Task:
In the data that follows, count the lines in which the word "Category" occurs, and report that figure alone.

(Stored data entries)
"""
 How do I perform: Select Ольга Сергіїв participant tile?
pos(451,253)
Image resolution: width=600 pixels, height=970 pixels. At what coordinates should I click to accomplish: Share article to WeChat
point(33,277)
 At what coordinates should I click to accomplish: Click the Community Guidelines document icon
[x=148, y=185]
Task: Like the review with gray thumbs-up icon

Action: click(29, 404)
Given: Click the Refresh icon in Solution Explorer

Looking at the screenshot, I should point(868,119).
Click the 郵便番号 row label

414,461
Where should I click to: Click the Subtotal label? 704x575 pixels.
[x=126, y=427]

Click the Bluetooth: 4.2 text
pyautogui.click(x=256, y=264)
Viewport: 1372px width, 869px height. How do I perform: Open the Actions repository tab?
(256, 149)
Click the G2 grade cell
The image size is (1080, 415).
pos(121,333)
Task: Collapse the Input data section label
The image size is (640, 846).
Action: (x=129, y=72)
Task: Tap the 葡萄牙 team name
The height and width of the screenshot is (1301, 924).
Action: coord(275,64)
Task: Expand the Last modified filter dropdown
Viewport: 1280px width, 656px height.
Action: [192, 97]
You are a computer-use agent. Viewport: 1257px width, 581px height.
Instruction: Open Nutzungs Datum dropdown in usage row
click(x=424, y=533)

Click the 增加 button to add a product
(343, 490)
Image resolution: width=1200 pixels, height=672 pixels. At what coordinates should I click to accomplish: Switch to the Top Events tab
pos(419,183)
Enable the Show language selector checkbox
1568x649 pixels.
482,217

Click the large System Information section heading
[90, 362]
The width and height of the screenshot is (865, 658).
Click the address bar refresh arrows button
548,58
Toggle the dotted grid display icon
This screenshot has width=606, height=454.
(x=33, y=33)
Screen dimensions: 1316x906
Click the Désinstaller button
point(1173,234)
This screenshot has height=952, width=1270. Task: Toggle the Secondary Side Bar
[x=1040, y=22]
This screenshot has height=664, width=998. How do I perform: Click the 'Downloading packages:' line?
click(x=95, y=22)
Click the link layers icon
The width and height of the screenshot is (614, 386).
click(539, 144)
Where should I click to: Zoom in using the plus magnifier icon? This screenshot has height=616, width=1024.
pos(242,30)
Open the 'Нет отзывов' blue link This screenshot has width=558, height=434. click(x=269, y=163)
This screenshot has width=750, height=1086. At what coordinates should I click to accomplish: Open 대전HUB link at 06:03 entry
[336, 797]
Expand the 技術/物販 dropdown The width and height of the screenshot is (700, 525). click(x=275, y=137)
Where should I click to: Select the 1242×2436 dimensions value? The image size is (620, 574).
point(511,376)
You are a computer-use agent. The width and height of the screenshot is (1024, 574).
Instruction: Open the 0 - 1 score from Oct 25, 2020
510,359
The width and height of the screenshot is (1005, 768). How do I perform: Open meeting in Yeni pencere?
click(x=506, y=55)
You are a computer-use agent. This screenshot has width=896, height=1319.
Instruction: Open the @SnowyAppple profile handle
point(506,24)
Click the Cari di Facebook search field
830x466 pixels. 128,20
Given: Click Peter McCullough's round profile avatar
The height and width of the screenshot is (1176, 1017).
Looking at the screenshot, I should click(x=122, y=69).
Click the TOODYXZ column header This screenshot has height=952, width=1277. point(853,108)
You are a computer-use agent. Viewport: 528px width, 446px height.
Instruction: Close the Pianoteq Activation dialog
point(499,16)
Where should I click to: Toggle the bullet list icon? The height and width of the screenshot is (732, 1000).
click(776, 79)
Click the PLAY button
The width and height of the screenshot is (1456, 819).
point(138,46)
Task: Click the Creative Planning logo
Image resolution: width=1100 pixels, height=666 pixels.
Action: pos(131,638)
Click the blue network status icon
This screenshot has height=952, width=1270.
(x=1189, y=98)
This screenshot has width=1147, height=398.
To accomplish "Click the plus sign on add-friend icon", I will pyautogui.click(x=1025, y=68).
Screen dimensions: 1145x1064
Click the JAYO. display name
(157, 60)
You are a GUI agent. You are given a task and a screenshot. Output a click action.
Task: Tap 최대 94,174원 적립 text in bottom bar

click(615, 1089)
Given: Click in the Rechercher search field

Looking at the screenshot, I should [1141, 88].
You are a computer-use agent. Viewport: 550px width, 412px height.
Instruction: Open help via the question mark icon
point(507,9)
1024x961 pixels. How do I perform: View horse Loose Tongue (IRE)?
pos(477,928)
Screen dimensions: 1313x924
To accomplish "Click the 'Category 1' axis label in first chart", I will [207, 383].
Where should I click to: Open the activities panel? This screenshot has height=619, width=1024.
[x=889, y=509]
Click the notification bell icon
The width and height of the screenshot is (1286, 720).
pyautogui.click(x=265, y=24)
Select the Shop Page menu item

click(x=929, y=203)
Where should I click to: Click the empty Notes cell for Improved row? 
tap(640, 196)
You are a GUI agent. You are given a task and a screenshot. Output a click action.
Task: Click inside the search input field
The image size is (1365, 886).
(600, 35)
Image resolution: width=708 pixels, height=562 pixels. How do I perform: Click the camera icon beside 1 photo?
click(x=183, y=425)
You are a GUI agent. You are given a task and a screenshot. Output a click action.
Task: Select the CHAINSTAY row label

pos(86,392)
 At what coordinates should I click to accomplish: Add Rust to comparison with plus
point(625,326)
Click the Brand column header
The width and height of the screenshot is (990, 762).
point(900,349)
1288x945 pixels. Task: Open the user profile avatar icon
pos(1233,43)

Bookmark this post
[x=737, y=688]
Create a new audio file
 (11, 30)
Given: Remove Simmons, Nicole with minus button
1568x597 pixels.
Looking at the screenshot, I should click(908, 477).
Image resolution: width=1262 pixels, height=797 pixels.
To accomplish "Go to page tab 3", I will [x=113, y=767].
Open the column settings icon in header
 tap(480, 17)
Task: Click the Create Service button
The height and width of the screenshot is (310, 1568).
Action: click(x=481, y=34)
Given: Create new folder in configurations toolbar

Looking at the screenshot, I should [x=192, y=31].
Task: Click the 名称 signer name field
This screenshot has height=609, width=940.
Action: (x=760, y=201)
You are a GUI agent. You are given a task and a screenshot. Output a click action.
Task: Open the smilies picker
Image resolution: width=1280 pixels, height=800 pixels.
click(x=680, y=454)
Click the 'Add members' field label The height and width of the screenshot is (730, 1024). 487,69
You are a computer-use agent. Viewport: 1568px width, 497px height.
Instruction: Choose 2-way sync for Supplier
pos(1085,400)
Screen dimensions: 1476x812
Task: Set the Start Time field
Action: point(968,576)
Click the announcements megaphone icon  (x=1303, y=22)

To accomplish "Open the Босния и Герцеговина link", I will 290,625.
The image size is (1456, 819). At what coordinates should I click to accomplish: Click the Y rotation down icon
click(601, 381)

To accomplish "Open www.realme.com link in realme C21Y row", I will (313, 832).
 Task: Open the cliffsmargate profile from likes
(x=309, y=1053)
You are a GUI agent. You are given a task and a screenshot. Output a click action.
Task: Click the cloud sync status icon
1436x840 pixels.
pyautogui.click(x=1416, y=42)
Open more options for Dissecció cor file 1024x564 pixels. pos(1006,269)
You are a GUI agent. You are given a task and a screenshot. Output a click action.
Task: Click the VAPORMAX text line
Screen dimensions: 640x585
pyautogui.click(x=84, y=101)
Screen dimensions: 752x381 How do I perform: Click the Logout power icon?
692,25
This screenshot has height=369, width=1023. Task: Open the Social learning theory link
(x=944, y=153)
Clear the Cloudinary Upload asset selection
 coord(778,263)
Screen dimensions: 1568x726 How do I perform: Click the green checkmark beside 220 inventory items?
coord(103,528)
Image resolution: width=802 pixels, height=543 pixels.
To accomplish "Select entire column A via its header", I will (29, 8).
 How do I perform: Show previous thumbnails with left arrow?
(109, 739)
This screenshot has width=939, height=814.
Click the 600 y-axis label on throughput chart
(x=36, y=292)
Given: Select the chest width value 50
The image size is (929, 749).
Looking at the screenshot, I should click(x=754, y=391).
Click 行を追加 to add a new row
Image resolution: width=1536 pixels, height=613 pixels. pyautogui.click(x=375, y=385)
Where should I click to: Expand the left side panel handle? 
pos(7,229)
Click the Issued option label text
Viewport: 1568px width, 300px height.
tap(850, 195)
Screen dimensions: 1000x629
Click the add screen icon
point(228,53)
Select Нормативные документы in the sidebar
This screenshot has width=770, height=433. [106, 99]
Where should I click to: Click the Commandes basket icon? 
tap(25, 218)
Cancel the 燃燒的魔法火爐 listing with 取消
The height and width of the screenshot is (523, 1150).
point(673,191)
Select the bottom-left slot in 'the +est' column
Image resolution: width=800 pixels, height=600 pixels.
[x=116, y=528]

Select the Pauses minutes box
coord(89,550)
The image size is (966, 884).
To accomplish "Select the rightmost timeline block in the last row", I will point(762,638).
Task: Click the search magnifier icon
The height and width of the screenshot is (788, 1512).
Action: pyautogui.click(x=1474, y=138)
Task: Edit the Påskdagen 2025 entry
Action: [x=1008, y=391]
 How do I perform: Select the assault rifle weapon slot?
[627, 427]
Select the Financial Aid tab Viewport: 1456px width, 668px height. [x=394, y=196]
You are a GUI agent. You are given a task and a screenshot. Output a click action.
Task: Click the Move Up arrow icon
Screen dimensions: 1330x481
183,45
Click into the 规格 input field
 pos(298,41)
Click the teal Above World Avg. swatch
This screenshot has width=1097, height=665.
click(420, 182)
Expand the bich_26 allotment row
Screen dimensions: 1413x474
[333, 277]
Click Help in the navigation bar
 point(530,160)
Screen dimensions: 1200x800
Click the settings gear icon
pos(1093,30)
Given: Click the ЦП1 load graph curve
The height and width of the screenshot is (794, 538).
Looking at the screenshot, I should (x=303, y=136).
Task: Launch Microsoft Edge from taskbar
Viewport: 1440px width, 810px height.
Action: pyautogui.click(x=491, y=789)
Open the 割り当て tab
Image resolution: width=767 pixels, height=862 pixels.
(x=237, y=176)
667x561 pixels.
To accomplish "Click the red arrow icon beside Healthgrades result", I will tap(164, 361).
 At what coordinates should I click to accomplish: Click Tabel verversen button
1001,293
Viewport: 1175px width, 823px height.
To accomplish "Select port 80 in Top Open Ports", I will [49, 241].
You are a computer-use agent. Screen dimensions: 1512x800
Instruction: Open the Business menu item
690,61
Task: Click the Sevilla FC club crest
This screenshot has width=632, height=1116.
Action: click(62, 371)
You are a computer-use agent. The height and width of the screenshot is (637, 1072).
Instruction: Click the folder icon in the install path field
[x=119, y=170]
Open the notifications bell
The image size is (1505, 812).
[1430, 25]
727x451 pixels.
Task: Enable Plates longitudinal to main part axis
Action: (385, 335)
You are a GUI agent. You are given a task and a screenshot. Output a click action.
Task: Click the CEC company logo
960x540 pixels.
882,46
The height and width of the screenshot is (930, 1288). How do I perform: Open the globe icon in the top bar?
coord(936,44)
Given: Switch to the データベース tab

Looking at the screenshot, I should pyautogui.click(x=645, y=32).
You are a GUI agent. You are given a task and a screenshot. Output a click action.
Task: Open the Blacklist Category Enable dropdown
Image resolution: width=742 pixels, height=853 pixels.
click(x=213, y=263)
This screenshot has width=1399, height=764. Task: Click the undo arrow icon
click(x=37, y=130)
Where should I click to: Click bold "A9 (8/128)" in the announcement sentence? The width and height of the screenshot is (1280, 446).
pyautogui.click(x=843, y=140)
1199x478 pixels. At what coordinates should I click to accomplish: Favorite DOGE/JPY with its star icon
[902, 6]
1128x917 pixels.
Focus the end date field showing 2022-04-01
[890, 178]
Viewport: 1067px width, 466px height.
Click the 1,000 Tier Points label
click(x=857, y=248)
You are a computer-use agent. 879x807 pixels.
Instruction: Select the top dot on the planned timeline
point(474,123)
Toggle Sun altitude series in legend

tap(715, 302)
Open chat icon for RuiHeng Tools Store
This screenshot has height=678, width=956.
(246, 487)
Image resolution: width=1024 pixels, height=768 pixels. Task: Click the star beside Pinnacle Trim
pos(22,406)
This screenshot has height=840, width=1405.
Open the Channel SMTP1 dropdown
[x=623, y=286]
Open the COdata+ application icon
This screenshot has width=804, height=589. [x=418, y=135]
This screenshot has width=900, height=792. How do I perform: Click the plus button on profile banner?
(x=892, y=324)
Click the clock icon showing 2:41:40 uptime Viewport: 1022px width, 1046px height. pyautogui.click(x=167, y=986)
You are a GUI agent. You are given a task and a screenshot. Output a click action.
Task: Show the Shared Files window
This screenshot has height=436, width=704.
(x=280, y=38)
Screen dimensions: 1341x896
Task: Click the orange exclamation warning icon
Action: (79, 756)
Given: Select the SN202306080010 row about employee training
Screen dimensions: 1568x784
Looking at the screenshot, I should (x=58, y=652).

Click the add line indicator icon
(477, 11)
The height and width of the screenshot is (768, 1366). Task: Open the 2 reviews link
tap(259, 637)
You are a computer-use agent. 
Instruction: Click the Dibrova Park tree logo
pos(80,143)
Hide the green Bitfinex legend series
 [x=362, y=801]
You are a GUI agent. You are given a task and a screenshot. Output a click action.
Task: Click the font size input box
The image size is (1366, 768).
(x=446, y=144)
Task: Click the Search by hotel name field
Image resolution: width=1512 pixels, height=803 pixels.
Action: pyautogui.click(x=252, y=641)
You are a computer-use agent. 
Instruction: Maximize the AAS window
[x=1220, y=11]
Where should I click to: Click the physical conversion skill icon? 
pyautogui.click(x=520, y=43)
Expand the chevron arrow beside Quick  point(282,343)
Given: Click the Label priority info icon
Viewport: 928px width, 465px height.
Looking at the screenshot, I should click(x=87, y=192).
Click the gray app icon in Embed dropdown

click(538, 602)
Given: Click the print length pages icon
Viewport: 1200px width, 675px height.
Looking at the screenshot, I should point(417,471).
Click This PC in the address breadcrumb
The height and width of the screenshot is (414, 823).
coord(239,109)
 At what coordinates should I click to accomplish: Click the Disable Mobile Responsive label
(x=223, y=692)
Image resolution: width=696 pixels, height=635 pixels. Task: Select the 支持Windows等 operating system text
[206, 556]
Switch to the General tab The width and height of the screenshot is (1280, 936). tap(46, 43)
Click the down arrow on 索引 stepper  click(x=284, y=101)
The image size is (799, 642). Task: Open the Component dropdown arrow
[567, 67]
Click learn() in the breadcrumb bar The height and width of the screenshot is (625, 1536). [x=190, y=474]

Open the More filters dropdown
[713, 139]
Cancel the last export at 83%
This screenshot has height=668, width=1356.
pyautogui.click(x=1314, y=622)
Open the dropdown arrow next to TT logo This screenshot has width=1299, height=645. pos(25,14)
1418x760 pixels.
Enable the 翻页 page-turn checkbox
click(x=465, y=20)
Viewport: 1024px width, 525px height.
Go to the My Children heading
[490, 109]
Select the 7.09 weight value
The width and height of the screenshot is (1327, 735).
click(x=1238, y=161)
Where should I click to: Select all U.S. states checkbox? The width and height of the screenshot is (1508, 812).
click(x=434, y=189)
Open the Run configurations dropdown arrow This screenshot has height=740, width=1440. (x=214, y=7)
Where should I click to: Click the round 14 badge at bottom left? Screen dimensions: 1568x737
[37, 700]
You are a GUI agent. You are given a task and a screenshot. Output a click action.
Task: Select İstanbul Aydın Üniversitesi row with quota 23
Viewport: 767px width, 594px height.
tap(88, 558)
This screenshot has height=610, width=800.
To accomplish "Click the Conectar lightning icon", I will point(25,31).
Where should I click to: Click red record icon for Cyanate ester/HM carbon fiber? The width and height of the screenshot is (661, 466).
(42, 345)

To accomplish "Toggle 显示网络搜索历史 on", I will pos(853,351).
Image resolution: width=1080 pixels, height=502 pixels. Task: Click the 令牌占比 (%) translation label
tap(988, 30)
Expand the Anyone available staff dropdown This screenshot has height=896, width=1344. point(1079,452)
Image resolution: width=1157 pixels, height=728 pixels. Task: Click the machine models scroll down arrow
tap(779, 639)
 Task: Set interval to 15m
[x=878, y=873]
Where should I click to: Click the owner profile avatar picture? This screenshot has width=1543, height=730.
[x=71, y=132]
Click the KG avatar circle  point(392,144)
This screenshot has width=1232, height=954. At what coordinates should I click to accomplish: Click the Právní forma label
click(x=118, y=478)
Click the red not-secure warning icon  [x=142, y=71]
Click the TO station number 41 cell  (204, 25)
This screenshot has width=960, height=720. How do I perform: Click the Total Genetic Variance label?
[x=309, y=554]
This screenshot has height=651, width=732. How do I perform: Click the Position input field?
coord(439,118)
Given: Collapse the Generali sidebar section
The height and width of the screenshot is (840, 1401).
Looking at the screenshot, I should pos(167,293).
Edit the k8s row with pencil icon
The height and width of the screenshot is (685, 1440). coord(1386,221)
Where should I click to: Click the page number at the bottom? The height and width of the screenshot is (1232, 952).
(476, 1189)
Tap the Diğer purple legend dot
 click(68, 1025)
"""
Result of this task:
2